April 23, 2021
Well, well, well, I’ll be damned! Who’d have thought that we’d be here to witness what the times keep tossing up into our faces these days.
First was how some blood-spilling armed fugitives in the jungles of D.R. Congo were being picked off like sitting ducks by their aggrieved hosts and sent to their ‘hot seat yonder’, as Lucifer’s guests. Or how they were being dispatched back to the land that had the misfortune to beget them, where they should’ve all begged to return, in the first place, to comfily cool their butts.
Their incursions into this bruised land through wicked Ugandan and Burundian border-points shall no longer achieve their intent of spilling the blood of innocent Rwandans.
Then there was the way their financier of long ago, arch-génocidaire Félicien Kabuga, was roused out of his slumber in a Parisian hideout and carted off to The Hague. And the way their recent fancier, ‘mafia-type-heisting’ Rusesabagina, waltzed into a waiting exclusive jet and ‘champagne-snoozed’ his way into the coolers of Kigali.
But we aren’t here to talk about our small-time brethren/sistren ‘gone jungle-rot’ when they are always welcome home. No, we are here to talk about ‘the mother’! The mother of all good tidings.
That Rwanda and France should finally find some congruent ground, with the yawning rift that has separated them for twenty-seven years, is nothing short of earth-moving.
That it should happen, sure, that was a given. The truth has a nasty habit of refusing to die away and disappear. But that it should happen in less than, say, a hundred years, is what’s astounding.
Today it’s a small world, indeed. And, truly, it’s a long way from Mitterrand.
François Mitterrand, he whose mere underling in the names of Paul Dijoud sounded the ominous knell of the Genocide against the Tutsi, expressing his boss’ threats, even before 1994 was anywhere near.
Talking to RPA liberation struggle Commander Paul Kagame in 1991, who had honourably tried hard to humour his boss with accepting his invitation, Dijoud had the lip to address him in such words (I quote): “…..I hear you think you will march to Kigali but even if you are to reach there, you will not find your people………these relatives of yours…” In their parlance of the time, it’s clear whom he meant.
The Commander’s rejoinder, in turn, was to this effect: “All Rwandans are my people, my relatives. So, do you intend to wipe out all Rwandans?”
Much as this latter rejoinder and other details may not be constituted in the Rwanda-commissioned Muse Report (wherein the quote), the rest of what Mitterrand’s threat, with all its ramifications, meant is laid out in all of its ugly totality.
It’s a full picture of the role Mitterrand’s government played in the genocide.

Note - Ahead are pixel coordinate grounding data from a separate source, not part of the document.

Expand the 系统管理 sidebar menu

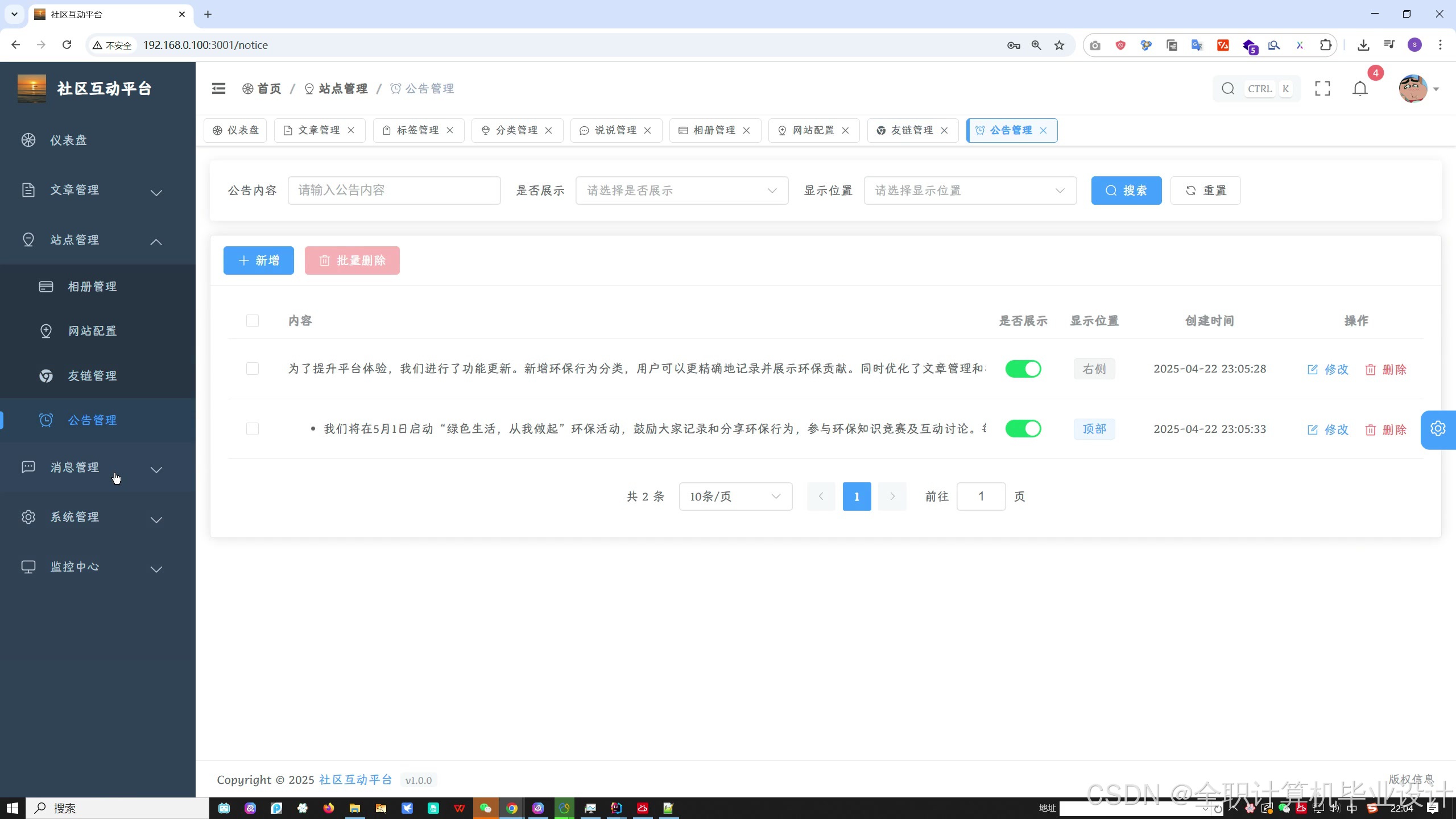point(92,517)
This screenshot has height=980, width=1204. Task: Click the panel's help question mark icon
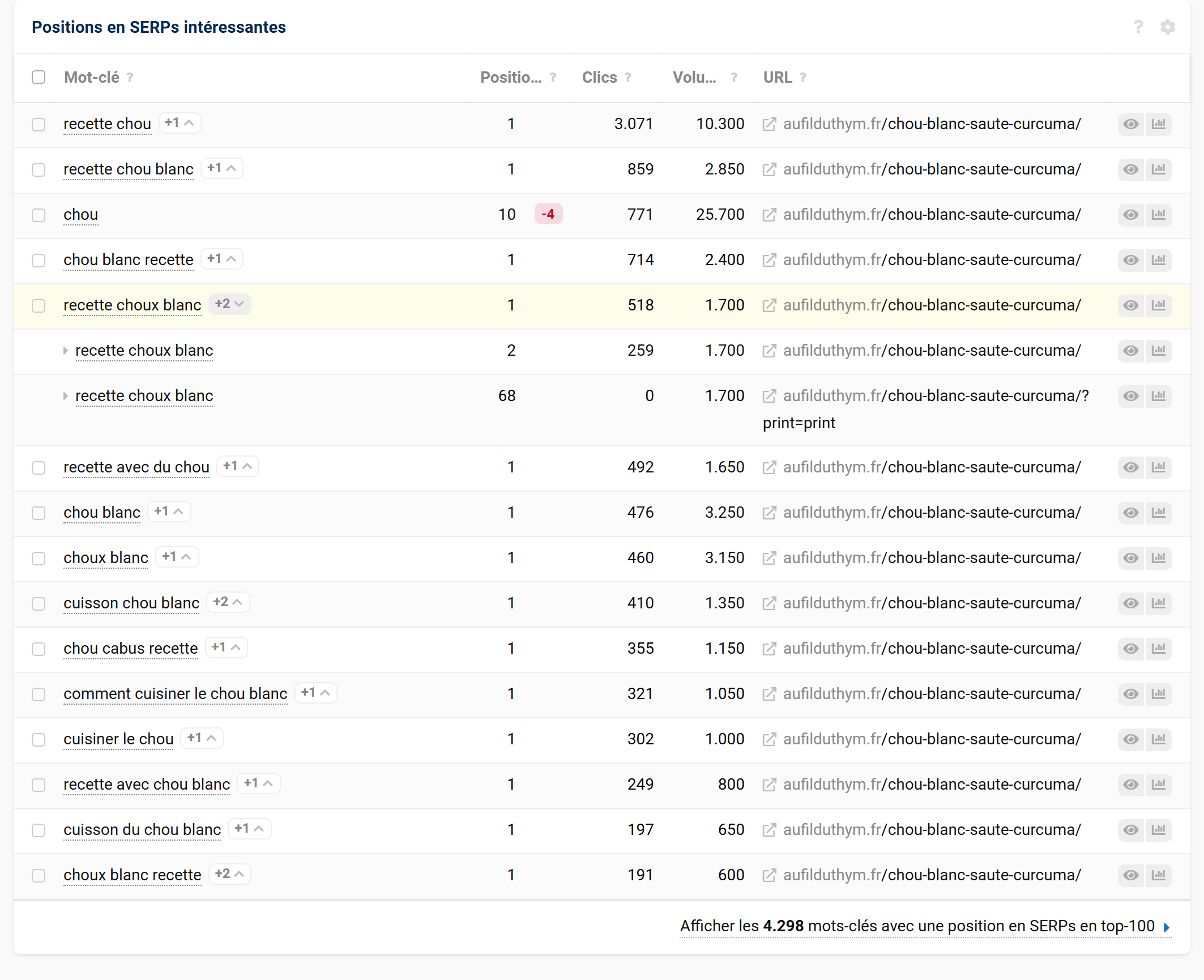tap(1138, 27)
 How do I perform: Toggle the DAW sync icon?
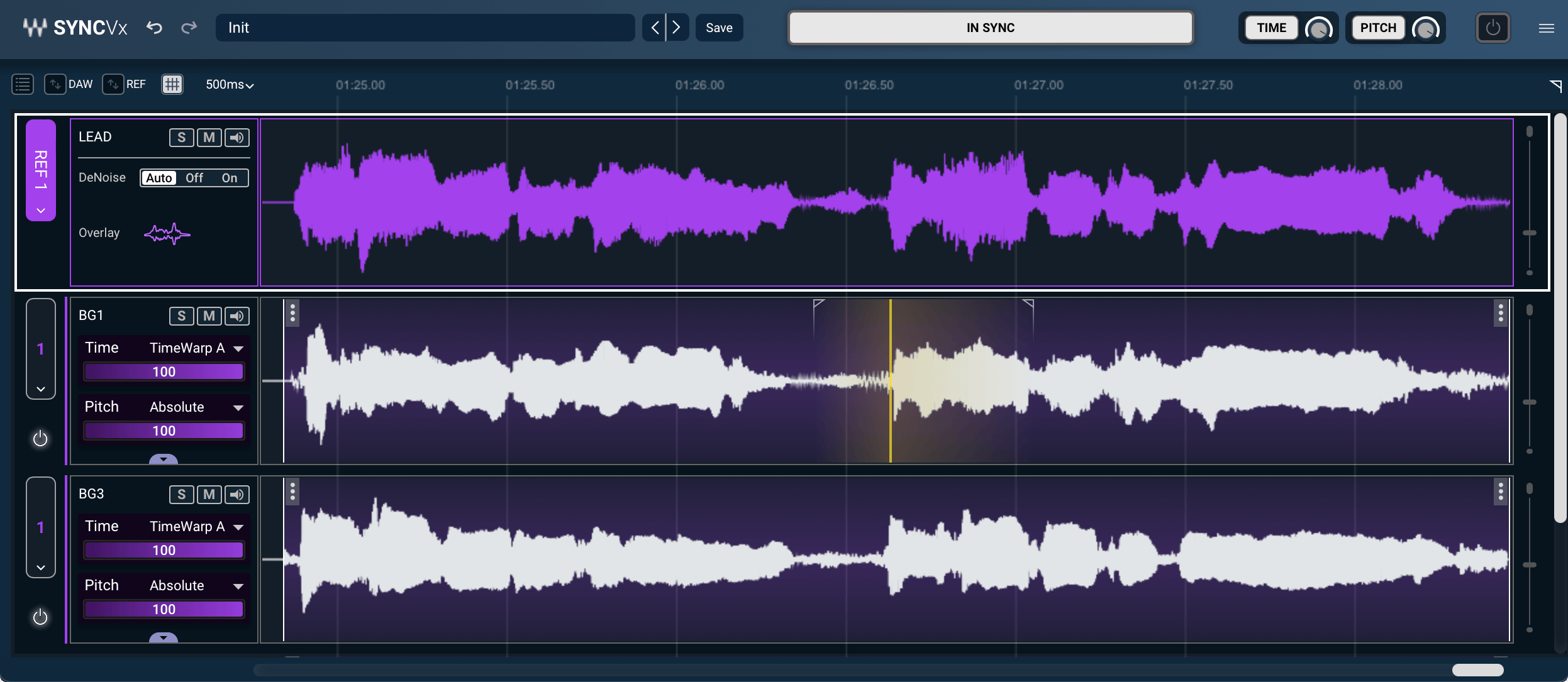(55, 84)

The ramifications are many. In “will march”, there’d be movement. That then meant that Mitterrand’s army would make sure that the liberation effort was stopped in its tracks.
In “even if you reach there” is the insinuation that the RPF would never be allowed to liberate Rwanda. And in “you will not find your people” is that his army would actively assist in bringing the full force of the Genocide against the Tutsi to its ‘mass-murderous’ fruition.
That’s how the Muse Report delves into the unpleasant details of the Mitterrand government’s extensive involvement in Rwanda before, during and after the genocide.
For the Macron government to salute such a document as a step in the right direction in bringing together the two countries, France and Rwanda, on a common understanding of their shared history, it deserves plaudits from Rwandans.
Many may think of “too little too late” but, doubtless, a hand of friendship has been extended.
Coming at the same time as the Macron-commissioned Duclert Report that dared open France’s Pandora’s box, albeit going about it with ‘walking-on-egg-shells’ care, anyone would have expected a French recanting. That there wasn’t is laudable on the part of today’s France.
No, no one should read any case of inferiority-superiority complex relationship in this. True, France is still a den of diehard genocide fugitives but all in good time; there is an entrenched system to deal with.
Rwandans should wish President Emmanuel Macron success in all his future endeavours.
The marriage of the Muse and the Duclert Reports has certainly sent signals of a rethink to many Western countries. Countries like the US and the UK that seem adamantly unwilling to name the Genocide against the Tutsi for what it officially is. No doubt, lest they wake up their own genocide ghosts strewn the world over.
Still, it adds insult to the injury of hosting and giving succour to genocide fugitives and their accompanying genocide deniers, negationists, belittlers, obstructionists, the horde.
Many countries in Europe, North America and on our own continent, Africa, may be home to these outlaws on the run from Rwanda but there is no doubt that the world is closing in on them.
All thee who have wronged and continue to wrong Rwanda, you may run but you won’t hide.
The chickens may have stayed out late but now they seem to be coming in to roost.